◆ What you should do:
Reproduce the entries shown below only from the line with "January 2018 (437, 1275)" down to the line with "June 2021 (433, 748)", keeping both end lines and copying each one exactly.

--

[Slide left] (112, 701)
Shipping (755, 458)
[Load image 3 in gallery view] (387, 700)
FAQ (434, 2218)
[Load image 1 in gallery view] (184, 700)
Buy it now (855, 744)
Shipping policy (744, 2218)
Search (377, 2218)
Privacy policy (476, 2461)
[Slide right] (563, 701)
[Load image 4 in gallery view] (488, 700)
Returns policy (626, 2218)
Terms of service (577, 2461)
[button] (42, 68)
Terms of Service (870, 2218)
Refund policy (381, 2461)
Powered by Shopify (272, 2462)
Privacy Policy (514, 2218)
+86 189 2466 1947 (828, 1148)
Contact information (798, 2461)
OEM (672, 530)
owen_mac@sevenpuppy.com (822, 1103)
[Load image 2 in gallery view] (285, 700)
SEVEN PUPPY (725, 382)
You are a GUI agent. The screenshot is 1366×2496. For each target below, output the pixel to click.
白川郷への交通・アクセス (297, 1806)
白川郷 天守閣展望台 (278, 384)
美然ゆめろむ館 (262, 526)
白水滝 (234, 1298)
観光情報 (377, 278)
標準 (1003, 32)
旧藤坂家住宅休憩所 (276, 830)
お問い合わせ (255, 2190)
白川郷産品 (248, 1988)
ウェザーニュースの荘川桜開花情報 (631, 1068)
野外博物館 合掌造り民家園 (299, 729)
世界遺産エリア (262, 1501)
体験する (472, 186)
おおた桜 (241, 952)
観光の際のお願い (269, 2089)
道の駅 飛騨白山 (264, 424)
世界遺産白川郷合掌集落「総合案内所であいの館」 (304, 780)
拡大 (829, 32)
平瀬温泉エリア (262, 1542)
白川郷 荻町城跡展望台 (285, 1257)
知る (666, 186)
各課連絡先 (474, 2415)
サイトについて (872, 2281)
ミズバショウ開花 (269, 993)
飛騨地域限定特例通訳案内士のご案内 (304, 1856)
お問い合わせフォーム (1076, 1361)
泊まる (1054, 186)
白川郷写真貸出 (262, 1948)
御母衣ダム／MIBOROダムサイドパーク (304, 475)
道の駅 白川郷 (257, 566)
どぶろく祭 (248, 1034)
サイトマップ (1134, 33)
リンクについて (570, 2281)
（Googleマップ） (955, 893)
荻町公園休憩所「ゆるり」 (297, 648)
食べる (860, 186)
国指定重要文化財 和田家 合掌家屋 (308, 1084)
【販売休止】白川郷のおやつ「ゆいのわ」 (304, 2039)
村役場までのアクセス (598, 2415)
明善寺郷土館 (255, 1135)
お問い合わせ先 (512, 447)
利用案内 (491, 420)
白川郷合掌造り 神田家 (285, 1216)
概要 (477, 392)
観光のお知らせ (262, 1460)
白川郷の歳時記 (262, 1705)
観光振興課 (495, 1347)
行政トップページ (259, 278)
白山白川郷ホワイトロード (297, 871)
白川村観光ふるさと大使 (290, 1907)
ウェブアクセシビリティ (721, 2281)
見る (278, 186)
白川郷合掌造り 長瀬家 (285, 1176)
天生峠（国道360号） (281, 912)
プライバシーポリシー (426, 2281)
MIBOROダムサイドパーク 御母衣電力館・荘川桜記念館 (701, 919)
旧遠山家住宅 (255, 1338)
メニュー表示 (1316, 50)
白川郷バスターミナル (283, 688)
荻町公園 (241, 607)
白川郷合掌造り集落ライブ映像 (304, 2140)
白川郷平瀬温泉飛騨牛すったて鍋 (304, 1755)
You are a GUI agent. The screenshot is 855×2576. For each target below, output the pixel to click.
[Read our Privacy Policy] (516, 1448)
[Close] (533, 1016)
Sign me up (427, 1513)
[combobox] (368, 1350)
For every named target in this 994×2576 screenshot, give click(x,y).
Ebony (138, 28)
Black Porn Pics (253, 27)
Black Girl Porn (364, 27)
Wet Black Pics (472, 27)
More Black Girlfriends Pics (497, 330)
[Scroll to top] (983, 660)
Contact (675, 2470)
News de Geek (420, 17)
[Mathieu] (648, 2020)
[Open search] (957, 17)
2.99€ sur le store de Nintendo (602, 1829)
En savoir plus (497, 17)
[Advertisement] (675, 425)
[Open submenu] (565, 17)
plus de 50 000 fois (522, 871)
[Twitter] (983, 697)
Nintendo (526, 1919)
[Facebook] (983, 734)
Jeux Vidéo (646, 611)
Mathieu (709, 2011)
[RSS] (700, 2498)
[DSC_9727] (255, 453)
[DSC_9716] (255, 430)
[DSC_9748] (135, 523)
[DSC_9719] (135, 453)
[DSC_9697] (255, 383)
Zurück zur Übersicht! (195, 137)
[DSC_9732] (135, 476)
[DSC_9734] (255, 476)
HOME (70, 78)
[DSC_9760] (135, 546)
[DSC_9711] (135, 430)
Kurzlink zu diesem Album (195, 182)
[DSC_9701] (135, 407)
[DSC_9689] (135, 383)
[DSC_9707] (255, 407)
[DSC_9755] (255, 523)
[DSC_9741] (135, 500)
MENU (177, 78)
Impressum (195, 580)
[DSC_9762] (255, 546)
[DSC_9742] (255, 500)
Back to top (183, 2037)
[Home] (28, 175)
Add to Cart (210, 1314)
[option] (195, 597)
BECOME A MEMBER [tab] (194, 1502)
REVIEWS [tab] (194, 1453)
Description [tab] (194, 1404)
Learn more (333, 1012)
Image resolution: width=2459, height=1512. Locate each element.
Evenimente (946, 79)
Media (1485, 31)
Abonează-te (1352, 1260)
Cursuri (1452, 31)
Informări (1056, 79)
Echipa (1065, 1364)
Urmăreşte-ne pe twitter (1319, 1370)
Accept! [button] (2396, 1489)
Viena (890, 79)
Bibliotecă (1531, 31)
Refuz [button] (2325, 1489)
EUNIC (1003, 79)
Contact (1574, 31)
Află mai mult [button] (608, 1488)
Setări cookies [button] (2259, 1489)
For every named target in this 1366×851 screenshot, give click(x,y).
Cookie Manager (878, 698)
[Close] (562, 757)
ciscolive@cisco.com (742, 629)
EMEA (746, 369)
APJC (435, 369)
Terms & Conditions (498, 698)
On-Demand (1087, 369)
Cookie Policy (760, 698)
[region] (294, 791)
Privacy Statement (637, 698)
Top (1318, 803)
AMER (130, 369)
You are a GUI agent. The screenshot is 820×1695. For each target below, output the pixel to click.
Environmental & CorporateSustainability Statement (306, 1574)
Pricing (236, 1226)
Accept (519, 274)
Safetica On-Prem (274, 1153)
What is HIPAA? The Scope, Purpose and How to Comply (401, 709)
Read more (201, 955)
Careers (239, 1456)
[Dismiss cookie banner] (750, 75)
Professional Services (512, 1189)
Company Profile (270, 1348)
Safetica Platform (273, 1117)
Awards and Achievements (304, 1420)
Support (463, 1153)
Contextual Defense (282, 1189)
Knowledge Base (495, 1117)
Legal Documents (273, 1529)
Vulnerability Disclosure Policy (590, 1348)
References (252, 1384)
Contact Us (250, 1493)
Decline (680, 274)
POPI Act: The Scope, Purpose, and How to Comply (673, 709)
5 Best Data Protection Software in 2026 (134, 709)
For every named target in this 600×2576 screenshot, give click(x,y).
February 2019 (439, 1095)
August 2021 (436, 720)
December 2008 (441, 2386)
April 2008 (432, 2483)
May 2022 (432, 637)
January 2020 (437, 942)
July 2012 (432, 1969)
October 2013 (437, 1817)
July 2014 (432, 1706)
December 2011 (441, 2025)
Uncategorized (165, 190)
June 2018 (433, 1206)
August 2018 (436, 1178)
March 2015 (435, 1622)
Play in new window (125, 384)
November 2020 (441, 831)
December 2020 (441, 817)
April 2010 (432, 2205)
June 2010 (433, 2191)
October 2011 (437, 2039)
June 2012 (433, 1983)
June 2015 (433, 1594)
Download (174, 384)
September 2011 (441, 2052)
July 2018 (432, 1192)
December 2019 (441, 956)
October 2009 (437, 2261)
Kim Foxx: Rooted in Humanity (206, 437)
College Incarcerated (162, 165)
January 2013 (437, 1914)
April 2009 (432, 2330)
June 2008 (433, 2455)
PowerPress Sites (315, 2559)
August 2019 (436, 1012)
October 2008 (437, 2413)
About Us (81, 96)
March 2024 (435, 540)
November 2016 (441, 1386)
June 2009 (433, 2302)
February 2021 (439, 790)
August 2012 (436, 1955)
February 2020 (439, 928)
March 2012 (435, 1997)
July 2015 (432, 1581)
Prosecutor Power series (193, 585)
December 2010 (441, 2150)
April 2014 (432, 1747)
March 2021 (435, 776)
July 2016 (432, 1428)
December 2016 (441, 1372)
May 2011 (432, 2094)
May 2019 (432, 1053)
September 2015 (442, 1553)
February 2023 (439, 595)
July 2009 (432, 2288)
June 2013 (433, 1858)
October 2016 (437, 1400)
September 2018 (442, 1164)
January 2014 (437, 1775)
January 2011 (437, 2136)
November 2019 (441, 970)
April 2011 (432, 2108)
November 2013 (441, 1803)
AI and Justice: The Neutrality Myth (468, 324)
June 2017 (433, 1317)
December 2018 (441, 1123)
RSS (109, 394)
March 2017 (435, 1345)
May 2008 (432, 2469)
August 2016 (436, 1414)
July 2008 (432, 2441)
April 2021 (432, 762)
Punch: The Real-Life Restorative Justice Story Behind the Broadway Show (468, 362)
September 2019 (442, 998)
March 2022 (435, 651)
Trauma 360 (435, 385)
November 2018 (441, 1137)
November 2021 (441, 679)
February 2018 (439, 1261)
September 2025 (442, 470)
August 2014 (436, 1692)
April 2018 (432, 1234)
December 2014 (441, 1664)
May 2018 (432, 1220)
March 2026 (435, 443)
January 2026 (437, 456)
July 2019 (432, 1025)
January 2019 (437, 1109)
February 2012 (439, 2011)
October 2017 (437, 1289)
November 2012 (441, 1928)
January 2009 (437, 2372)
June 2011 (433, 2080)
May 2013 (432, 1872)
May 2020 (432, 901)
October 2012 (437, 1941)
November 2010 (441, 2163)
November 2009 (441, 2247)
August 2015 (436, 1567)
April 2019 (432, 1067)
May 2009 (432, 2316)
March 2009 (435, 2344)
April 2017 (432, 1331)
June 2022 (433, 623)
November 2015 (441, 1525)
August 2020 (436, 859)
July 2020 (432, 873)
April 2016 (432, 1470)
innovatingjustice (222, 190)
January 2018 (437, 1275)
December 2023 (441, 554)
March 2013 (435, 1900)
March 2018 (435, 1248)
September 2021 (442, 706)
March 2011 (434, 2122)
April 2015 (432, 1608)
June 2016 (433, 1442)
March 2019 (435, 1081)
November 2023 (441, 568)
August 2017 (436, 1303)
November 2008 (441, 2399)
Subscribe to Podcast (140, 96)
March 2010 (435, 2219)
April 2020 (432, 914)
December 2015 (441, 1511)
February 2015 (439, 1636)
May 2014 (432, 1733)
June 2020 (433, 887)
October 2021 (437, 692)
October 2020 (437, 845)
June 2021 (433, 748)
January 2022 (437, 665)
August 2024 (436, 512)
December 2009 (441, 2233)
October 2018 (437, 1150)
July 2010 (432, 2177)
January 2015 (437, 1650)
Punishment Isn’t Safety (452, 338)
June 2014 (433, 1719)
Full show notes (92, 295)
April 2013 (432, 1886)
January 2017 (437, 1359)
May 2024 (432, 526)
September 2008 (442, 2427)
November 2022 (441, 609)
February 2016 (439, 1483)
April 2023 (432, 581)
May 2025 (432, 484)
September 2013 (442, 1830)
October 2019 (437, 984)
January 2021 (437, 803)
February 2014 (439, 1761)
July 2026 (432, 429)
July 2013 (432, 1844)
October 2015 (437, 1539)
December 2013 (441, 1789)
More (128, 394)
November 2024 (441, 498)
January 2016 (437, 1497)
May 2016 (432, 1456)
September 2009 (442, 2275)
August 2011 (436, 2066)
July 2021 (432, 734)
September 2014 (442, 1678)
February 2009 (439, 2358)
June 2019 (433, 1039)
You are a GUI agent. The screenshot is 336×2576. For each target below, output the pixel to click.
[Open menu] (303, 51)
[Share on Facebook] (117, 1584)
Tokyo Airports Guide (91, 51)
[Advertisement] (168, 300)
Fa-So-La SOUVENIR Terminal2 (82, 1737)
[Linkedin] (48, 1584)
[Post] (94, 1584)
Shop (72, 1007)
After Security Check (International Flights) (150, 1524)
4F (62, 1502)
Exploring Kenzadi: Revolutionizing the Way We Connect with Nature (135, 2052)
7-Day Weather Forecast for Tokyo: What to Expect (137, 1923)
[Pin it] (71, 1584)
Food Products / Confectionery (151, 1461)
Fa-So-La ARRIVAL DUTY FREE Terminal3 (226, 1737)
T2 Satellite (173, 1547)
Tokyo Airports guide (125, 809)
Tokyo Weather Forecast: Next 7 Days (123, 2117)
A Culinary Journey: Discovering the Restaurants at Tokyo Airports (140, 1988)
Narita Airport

--

◆ Written answer:
January 2018 (437, 1275)
December 2023 (441, 554)
March 2013 (435, 1900)
March 2018 (435, 1248)
September 2021 (442, 706)
March 2011 (434, 2122)
April 2015 (432, 1608)
June 2016 (433, 1442)
March 2019 (435, 1081)
November 2023 (441, 568)
August 2017 (436, 1303)
November 2008 (441, 2399)
Subscribe to Podcast (140, 96)
March 2010 (435, 2219)
April 2020 (432, 914)
December 2015 (441, 1511)
February 2015 (439, 1636)
May 2014 (432, 1733)
June 2020 (433, 887)
October 2021 (437, 692)
October 2020 (437, 845)
June 2021 (433, 748)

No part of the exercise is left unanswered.